Equifax plc v Smeaton  EWCA Civ 108;  BPIR 231
(Court of Appeal, Tomlinson, Davis LJJ and Sir Robin Jacob, 20 February 2013)
S sought damages under the Data Protection Act 1998 for breach of the data protection principles and/or negligence at common law, on the basis that Equifax included in his credit file that he was subject to a bankruptcy order, which was inaccurate in two respects, ignoring the facts that for a period the bankruptcy order was subject to a stay pending appeal and that thereafter the bankruptcy order had been rescinded. The judge directed the hearing of the following issues: (1) did Equifax breach any duty to S under the Data Protection Act 1998; (2) did Equifax owe S a duty of care at common law and if so what was its content; and (3) if there was a breach did it cause S to be unable to obtain funding on behalf of his company.

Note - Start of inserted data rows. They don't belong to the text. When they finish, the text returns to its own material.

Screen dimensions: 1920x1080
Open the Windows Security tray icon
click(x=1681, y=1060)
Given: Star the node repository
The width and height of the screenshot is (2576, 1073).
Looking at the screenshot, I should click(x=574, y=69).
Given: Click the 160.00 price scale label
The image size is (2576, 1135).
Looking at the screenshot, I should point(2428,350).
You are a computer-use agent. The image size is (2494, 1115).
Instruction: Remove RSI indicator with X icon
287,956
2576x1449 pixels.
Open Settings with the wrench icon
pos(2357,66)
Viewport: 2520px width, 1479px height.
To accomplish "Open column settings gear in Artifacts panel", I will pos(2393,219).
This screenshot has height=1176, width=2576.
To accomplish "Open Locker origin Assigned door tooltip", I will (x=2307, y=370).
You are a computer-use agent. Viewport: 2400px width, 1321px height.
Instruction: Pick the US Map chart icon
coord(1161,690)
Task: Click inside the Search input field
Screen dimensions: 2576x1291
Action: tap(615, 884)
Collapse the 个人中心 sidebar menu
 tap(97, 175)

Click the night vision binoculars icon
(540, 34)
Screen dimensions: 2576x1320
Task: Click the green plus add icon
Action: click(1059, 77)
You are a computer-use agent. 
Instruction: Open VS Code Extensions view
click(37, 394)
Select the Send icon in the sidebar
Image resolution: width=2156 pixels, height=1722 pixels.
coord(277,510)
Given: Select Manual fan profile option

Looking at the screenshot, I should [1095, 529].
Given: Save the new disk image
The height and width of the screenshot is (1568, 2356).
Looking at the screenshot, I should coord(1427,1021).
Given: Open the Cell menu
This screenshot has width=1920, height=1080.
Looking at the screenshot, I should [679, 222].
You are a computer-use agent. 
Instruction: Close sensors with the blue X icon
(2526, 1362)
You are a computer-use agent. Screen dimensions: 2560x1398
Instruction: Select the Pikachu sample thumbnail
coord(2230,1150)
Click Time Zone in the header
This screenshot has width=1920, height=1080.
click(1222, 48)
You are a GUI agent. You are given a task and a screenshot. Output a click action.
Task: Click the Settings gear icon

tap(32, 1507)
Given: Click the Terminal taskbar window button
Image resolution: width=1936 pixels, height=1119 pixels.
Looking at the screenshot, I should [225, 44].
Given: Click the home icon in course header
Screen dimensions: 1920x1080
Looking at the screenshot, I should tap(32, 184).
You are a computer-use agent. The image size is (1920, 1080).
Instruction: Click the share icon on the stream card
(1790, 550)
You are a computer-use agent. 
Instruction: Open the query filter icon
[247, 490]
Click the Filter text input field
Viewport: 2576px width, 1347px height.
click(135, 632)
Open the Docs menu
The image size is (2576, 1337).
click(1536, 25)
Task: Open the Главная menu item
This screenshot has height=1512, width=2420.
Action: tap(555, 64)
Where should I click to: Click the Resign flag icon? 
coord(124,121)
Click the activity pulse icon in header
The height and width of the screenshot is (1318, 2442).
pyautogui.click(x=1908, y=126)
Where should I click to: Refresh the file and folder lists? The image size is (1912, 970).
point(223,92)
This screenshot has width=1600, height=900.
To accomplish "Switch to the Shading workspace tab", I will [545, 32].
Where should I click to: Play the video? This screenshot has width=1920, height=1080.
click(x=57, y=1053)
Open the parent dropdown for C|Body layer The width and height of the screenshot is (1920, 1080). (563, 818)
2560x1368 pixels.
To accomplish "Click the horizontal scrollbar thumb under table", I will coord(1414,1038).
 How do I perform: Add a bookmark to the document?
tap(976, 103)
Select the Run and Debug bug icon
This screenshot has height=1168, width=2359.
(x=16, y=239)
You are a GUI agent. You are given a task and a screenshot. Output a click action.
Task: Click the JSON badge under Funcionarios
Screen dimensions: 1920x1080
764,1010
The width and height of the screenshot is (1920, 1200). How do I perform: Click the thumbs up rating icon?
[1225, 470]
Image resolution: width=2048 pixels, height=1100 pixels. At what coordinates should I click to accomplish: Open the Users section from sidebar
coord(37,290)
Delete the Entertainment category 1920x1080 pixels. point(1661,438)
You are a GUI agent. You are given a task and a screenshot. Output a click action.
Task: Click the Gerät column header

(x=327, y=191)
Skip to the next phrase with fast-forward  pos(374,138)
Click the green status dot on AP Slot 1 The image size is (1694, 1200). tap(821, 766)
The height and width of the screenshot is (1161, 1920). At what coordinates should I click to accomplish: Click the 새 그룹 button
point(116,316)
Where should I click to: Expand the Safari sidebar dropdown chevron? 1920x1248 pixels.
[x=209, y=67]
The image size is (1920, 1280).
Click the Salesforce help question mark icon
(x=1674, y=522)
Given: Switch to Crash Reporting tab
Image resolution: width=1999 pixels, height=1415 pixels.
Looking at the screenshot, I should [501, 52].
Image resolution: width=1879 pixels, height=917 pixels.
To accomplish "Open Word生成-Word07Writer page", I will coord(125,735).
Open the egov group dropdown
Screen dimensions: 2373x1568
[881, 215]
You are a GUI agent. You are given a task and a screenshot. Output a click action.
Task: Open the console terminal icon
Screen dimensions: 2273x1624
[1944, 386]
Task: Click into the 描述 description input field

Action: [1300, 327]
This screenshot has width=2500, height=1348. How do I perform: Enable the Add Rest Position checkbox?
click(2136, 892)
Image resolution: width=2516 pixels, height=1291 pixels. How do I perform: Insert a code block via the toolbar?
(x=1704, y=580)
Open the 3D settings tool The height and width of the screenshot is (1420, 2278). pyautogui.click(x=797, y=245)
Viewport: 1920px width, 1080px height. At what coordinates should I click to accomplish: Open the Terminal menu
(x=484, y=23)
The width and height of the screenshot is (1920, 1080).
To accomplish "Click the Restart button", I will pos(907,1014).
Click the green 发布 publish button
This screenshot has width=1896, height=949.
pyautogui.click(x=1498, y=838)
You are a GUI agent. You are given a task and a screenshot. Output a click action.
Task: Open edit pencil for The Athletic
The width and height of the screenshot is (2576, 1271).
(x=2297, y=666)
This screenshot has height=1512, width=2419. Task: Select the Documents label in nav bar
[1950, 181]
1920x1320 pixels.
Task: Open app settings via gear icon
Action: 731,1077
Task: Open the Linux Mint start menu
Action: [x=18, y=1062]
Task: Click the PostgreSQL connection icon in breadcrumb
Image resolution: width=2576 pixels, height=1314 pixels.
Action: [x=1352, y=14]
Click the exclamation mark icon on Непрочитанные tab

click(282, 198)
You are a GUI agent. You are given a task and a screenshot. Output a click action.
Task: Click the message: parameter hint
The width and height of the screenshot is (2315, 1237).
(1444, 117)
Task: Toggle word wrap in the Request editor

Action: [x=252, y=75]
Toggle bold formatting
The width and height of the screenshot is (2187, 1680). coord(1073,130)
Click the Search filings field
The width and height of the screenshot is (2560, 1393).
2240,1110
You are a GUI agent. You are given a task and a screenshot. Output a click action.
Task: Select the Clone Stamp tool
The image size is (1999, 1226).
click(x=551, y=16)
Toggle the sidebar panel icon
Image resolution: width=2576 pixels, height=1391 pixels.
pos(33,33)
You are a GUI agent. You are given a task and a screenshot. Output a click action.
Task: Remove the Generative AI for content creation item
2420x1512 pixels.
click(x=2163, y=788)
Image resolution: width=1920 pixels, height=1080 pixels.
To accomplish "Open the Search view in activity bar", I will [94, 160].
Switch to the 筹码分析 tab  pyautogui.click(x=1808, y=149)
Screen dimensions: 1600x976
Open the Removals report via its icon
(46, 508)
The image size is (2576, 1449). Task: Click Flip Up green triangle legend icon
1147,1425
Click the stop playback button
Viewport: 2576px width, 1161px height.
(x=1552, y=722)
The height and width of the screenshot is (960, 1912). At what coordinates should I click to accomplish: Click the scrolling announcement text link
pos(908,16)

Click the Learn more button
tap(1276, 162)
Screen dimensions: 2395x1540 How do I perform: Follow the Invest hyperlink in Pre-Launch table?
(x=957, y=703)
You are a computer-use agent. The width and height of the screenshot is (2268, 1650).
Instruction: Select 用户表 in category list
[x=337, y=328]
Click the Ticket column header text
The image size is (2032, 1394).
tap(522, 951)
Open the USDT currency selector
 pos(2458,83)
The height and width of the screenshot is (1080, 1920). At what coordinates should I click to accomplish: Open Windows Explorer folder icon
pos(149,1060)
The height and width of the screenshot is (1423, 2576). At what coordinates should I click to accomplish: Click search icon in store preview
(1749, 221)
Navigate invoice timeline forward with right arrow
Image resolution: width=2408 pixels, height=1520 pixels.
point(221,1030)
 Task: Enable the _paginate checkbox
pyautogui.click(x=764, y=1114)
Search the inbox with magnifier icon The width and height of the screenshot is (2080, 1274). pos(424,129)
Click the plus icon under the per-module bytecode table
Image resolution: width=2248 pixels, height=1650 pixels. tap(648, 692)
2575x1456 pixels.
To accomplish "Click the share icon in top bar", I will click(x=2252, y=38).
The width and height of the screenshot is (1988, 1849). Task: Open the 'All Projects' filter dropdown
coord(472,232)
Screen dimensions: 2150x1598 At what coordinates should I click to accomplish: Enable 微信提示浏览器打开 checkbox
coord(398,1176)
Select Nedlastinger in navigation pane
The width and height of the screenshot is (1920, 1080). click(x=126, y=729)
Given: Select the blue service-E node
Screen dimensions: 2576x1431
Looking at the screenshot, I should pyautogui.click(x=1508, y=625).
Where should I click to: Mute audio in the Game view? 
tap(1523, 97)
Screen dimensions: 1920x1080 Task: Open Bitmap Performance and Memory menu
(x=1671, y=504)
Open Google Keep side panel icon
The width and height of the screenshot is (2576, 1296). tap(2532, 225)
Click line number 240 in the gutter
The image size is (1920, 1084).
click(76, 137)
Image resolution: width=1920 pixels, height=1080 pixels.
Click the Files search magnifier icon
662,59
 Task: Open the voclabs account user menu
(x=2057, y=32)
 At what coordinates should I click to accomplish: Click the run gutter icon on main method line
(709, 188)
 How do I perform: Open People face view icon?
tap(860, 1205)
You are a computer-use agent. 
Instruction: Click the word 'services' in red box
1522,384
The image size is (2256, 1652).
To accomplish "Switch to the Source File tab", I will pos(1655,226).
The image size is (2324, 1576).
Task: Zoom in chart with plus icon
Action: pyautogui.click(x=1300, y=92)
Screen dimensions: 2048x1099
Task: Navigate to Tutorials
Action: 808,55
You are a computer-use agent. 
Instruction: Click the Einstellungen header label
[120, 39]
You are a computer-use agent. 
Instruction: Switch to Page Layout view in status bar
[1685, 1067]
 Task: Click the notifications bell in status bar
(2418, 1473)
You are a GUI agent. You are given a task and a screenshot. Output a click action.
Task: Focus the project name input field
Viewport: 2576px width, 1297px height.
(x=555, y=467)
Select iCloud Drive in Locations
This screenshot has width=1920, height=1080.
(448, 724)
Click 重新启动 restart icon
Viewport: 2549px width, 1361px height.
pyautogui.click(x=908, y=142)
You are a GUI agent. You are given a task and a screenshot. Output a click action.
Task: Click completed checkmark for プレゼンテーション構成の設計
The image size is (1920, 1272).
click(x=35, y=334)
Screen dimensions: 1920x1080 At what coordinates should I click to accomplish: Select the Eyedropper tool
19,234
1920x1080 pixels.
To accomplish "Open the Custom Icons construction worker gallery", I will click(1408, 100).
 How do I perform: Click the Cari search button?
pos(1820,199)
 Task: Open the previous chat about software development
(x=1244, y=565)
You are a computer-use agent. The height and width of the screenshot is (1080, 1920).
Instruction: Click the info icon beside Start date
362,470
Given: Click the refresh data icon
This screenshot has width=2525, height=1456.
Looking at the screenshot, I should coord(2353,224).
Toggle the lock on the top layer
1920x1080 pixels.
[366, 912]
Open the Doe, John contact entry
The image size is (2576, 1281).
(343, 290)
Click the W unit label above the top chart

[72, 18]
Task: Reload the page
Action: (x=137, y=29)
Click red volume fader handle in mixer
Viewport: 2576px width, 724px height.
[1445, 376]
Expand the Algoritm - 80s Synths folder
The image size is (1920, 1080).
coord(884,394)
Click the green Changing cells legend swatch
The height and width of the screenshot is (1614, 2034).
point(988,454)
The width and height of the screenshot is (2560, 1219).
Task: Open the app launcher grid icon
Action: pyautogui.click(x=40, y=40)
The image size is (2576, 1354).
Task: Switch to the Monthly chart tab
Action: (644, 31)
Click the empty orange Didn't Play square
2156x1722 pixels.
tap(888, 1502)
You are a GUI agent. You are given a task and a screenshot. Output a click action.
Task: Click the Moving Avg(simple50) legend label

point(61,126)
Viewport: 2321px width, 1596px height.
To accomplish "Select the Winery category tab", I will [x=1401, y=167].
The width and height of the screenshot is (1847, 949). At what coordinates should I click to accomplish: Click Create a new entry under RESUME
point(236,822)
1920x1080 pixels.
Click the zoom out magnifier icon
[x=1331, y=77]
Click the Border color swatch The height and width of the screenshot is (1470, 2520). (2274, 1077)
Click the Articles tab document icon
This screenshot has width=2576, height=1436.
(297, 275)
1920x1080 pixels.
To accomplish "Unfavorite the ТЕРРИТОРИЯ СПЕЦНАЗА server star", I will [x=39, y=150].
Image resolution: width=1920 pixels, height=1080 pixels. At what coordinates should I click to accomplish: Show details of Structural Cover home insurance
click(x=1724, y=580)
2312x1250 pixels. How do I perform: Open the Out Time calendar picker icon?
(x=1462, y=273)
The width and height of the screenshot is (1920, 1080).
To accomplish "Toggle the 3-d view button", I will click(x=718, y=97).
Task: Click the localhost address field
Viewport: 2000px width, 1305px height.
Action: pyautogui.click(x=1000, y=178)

His Honour Judge Thornton QC (sitting as a judge of the High Court) ( EWHC 2322 (QB);  BPIR 888 determined the issues in favour of S. The Court of Appeal allowed Equifax's appeal. The judge's conclusion that it was inescapable that the credit applications were refused on the sole ground of S's bankruptcy entry on his credit file was incomprehensible and wholly unsustainable. The judge's conclusion was not simply against the weight of the evidence, it was actually contradicted by the evidence of the rejection letters themselves. It would not have been a reasonably foreseeable consequence of Equifax's alleged breach of duty that a consumer such as S would (a) not be provided with any information about his credit file or take any steps to investigate his credit file for several years, and (b) upon discovering that his file contained inaccurate bankruptcy data, suffer severe shock and, in consequence, become homeless, suffer a mental breakdown, and become unable to make any renewed application for credit. These consequences, even upon the assumption that they could be shown to be causally related to the breach of duty, were far too remote from that breach to give rise to liability under either the Data Protection Act 1998 or at law. The judge was in error in concluding that a credit reference agency assumed a responsibility to every member of the public simply by choosing to operate that type of business. Applying the traditional three-fold test of foreseeability, proximity and whether it was fair, just and reasonable to impose a duty, there were compelling reasons which demonstrated conclusively why it was inappropriate to superimpose on whatever was the statutory duty a co-extensive duty of care in tort.